Taking place amid the worst global pandemic in a century, a battered economy and intense political polarization, this year’s U.S. elections are poised to have a lasting effect on the nation’s path for years to come.
Voters have taken notice. According to the United States Elections Project, more than 94 million votes have already been banked, by far the most ever. Some states, including Hawaii and Texas, already have more votes banked in this election than they did for all of 2016. Of those, analytics firm TargetSmart estimates 28.5 percent did not vote in 2016. That’s leading experts to predict total turnout might eclipse 155 million with potentially up to 70 percent of registered voters casting ballots, the highest level in more than a century.
And while poll-based election models are pointing towards a potential Democratic sweep of the White House, the Senate and the House, 2016 showed us that the most likely scenarios don’t always come to fruition.
Moreover, with high levels of voter participation and with some states accepting ballots several days beyond November 3, it will take time to count every vote. In the event of a close election in certain states—for example, Pennsylvania—we may not know the election outcome for days (or weeks). There are worrying signs that such a scenario might lead to mass protests and potentially violence. There are scattered reports of property owners across the country planning for the worst and readying to board up windows and lock down, if necessary, depending on the what transpires on the streets.
Aside from those worrying potentialities, the final outcomes of the election carry varying implications for what to expect once January rolls around and a new President and Congress have taken office. There are at least four scenarios to weigh in terms of a mix of power between the White House, the Senate and Congress. The most radical outcomes would be a clean sweep of power for either party, opening the door for bolder legislative agendas. On the flip side, scenarios where power is divided between the White House and Congress are a near guarantee to produce two years of gridlock until the midterm elections or longer.
A Trump win with Republican control of the Senate would represent the status quo and four more years of the sorts of policies we’ve seen. It would keep the Trump tax cuts in place, continue an emphasis on reducing regulation on businesses and further conflicts on trade. There’s long been talk of a potential infrastructure plan, but the details on that have remained scarce for years.

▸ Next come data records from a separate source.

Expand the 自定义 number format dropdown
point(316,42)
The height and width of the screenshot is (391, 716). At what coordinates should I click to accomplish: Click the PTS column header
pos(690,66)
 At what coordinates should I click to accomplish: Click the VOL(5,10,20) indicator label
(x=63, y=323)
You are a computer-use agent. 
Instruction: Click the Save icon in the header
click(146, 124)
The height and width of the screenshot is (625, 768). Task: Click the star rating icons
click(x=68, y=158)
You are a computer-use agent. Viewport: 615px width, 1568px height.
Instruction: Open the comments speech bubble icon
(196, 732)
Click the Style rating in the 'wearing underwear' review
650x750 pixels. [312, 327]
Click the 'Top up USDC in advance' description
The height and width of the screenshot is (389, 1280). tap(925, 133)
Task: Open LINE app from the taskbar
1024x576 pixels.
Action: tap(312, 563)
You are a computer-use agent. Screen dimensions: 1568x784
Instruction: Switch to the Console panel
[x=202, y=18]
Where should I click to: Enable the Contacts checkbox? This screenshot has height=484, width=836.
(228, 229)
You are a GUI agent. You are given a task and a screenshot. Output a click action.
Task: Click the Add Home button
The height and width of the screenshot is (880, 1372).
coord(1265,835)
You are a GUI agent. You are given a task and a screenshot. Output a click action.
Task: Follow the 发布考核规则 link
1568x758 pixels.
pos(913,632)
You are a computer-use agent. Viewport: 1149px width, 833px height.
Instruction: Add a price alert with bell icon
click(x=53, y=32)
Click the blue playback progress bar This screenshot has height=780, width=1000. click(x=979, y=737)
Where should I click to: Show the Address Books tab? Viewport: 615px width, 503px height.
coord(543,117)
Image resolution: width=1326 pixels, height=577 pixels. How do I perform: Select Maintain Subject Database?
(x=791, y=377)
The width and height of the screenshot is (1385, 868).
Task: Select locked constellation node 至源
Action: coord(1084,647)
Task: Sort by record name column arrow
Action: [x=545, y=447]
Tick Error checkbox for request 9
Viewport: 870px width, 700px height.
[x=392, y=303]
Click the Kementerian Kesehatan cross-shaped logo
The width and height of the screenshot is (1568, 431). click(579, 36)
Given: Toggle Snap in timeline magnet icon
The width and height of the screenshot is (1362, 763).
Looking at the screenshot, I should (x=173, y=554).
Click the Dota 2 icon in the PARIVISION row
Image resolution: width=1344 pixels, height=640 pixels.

Meanwhile, a Biden win—with full Democratic control of Congress—raises the prospects of a shifting tax landscape. In addition to pledging to roll back the Trump tax cuts and pursue policies to increase taxes on Americans with incomes of greater than $400,000, during the campaign Biden unveiled a 10-year, $775 billion plan to fund universal childcare and in-home elder care that would be paid for by taxing real estate investors. If enacted, it would do so by taking aim at like-kind exchanges, which allow investors to defer paying taxes on the sale of real estate if the capital gains are reinvested in another property.
That said, a recent Cushman & Wakefield report found that "property has performed well under both parties. Since 1979, NCREIF property index returns have averaged better than 8.5% annually under various Democratic and Republican administrations."
The National Multifamily Housing Council did a deep dive examining further details on Biden’s potential tax plans and their implications for real estate investors.
Important ballot measures
But there is a lot more at stake on Tuesday than whatever happens at the national level. There are a number of state ballot measures the real estate industry should be watching.
Prop 15 has received the most attention. Currently, all properties in California and taxed are calculated based on their previous purchase price. The ballot measure would change to institute a so-called “split-roll” system so commercial property would instead be assessed annually and taxes calculated based on the building’s current market rate. Unsurprisingly, commercial real estate trade groups are investing heavily to try and defeat the measure.
Prop 19, meanwhile, would affect the tax treatment of certain property transfers. Meanwhile, Prop 21 would strengthen rent control laws within the state.
The Real Deal completed an in-depth look at all three proposals.
In Colorado, Amendment B is on the ballot and would repeal the so-called Gallagher Amendment. The amendment sets residential and non-residential property tax assessment rates in the state constitution. It would also allow the Colorado State Legislature to “freeze property tax assessment rates at the current rates (7.15 percent for residential property and 29 percent for non-residential property).”
In Louisiana, Amendment 5, if passed, would allow “new or expanding manufacturing establishments and allowing the manufacturing establishments to make payments to the taxing authority instead of paying property taxes.”
There’s also a ballot measure in Nebraska, Amendment 2, that would “increase the repayment period for tax increment financing from 15 to 20 years for areas where more than one-half of properties are designated as extremely blighted.”
Lastly, in Utah, Amendment G would allow the Utah State Legislature “to use revenue from income taxes and intangible property taxes to support children and individuals with a disability.”
Ballot measures include Prop 207 in Arizona, Ballot Measure 1 in Mississippi, CI-118 and I-190 in Montana, Public Question 1 in New Jersey and Constitutional Amendment A and Initiated Measure 26 in South Dakota. According to Fivethirtyeight.com, polls suggest all of these measures are on pace to pass.
A full list of all ballot measures is available at Ballotpedia.